Vous avez parlé auparavant
de cette " spiritualité " de l'interprétation, et je trouve c'est une formulation
très juste. Aujourd'hui, c'est peut-être cela qu'il est le plus difficile
d'apprendre…
Oui.
Très souvent, on trouve chez les musiciens des dons virtuoses…
pour le son, aussi…
… mais il manque ce qui est important - l'émotion, la sensibilité, cette nécessité intérieure, spirituelle…
Lorsque j'interprète une œuvre, je dois
en approuver le contenu. Je dois approuver l'œuvre, je ne peux me contenter
de dire que c'est une belle esthétique et garder mes distances. Je trouve
que dans une symphonie, de Mozart ou Haydn par exemple, on peut particulièrement
entendre si l'interprète s'associe ou non à l'expression intérieure de l'œuvre.

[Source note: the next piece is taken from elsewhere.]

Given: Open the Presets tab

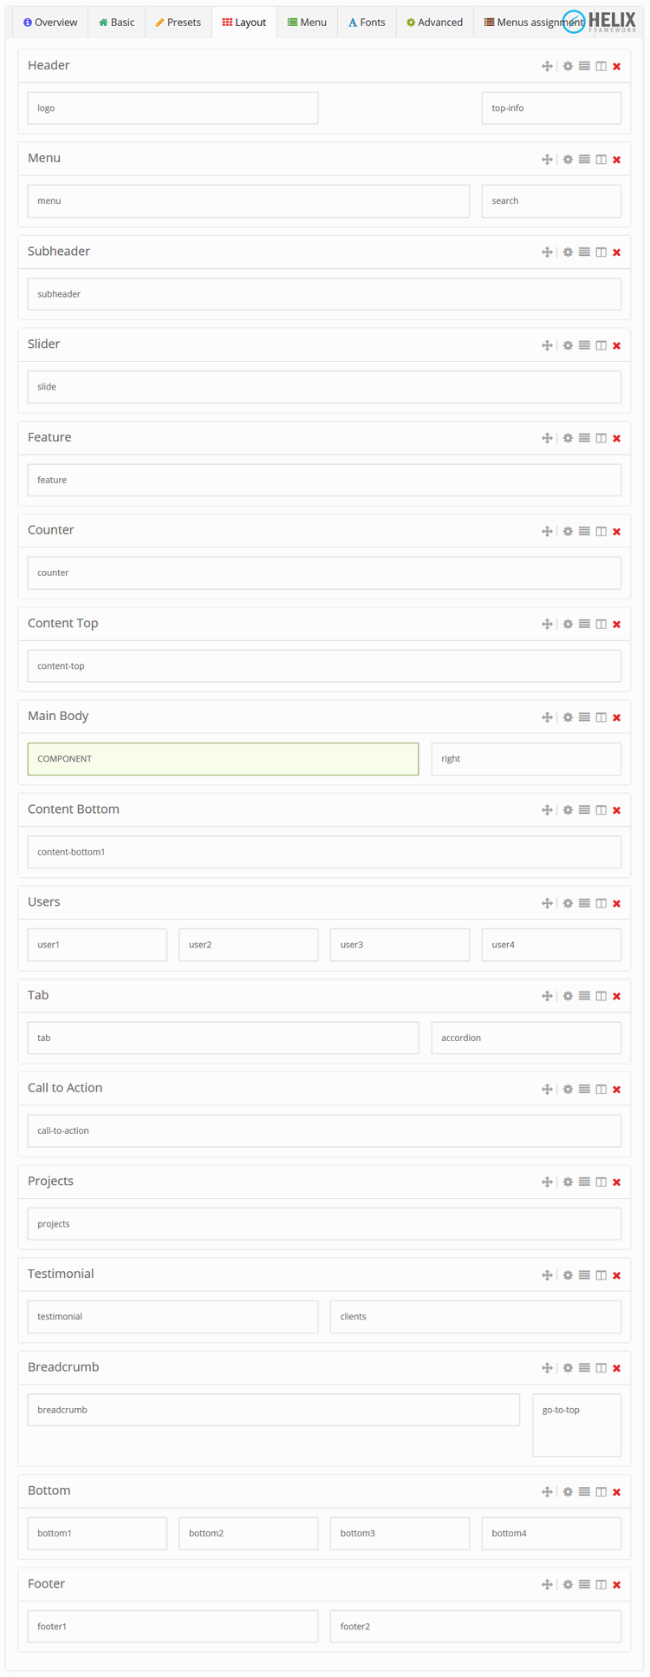Looking at the screenshot, I should tap(178, 23).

C'est également frappant lorsqu'on écoute une Messe de Haydn : chez certains,
le fait qu'il s'agit d'une messe, et que l'expression est peut-être différente,
semble tout à fait secondaire. Or, si on ne prend pas la peine de les comprendre,
j'estime qu'on n'a pas à interpréter ces œuvres. Il doit tout de même être
possible, à partir du moment où l'on vit au sein d'une culture, d'accepter,
pendant une heure, un message religieux, même si c'est sûrement déjà très
dur d'y arriver. Sinon, il faut dire : "Ce n'est pas mon affaire", et ne pas jouer l'œuvre.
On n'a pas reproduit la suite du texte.